La distancia que me separaba de los dos pioneros restantes también se había reducido así que opté por desafiar la paciencia del camionero y continué firme y decidido en mi propósito, como diciéndole “un segundo más por favor, un segundo más”, y en efecto con cinco o diez segundos tuve, los pioneros estaban ahora en la retaguardia y toda la fresca brisa de la mañana acariciaba primero mi rostro.

Cumplido el cometido retorné presuroso a la orilla de la carretera justo cuando una inmensa llanta negra pasaba junto a mi brazo izquierdo, en aquel momento levanté mi mirada para agradecer con ella el gesto del camionero que supo respetarme y fue cuando sucedió el momento que inspira estas palabras, mis queridos amigos.

Mi mirada se hizo una con la mirada de un hombre que nunca había visto en mi vida, tenía una sonrisa tan grande que podía verse en ella su alma; aquel desconocido no contento con tal manifestación de amor agitaba con fuerza su mano derecha, con el pulgar apuntando al mismo cielo, como diciéndome “¡bravo campeón!, ¡buena esa!”.

En esos últimos cincuenta metros, por cosas de la magia, mi cansancio desapareció, mi fuerza se duplicó y el clímax llegó, una vez más la montaña y yo nos habíamos conquistado.

Mientras descendía de aquella montaña no podía dejar de pensar, maravillado, cómo era posible que un desconocido se alegrara tanto por el breve éxito de otro desconocido; ese señor era un privilegiado que sentía en su alma las emociones de otro y a eso yo le llamo amor, porque el amor es la capacidad que tienen los seres de ponerse en acto de comunión con otros seres, el amor es aquello que vivifica tu voluntad de suerte que eres capaz de poner tu ser en movimiento para el beneficio de otro.

Los mejores diálogos se tienen justo después de que se hace el amor, suele ser un breve momento, pero lo importante es que es un momento de amor. Con más frecuencia de lo que nos conviene suelen ser momentos demasiado breves, tanto que hay muchos en los que la brevedad es total; cuando ello es así es porque aquello que estabas haciendo no era el amor, era otra cosa que solo sabes tú. ¡Si no hay comunión no hay amor! La duración del momento de amor tiene que ver con la calidad del amor.
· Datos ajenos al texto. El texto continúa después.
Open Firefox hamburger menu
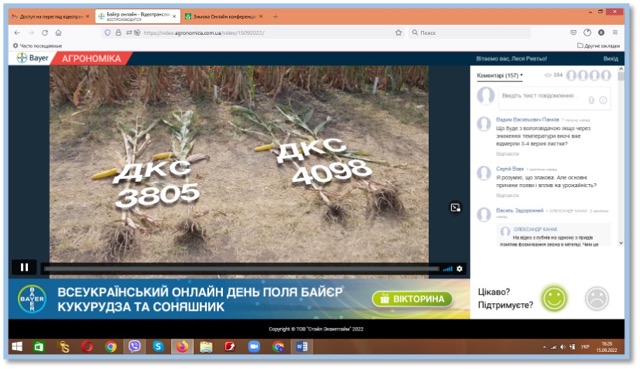This screenshot has width=640, height=369. tap(615, 32)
Con Céfiro como mensajero fiel de mis pensamientos, lleno de una indescriptible emoción que me colmó de paz y de silencio yo murmuré: “solo quien vive en el amor, puede ofrecer una sonrisa y sentir, por los logros de otro, una alegría tan grande que te desborda tanto que fluye incontenible”; en eso vino a mí, traído por el mismo Céfiro, un eco que me corregía como una madre amorosa corrige a su crío, y este eco es la razón de mi cuento: “solo quien vive un momento de amor, puede ofrecer una sonrisa y sentir, por los logros de otro, una alegría tan grande que te desborda tanto que fluye incontenible”.
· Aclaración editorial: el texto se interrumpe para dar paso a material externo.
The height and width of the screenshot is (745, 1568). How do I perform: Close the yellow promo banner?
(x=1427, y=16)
Por fin mi revolución me ofrecía un nuevo sendero, en efecto vino a mí el pensamiento nuevo. La verdadera naturaleza del pensamiento se realiza en el movimiento; el pensamiento que no se mueve es como el agua estancada, muy pronto se pudre, se torna imbebible, no sirve para regar las flores pues todo cuanto toca lo daña, lo descompone; lo que fuera manantial se vuelve pantano y donde otrora trinaban las aves ya no hallarás ni gusanos.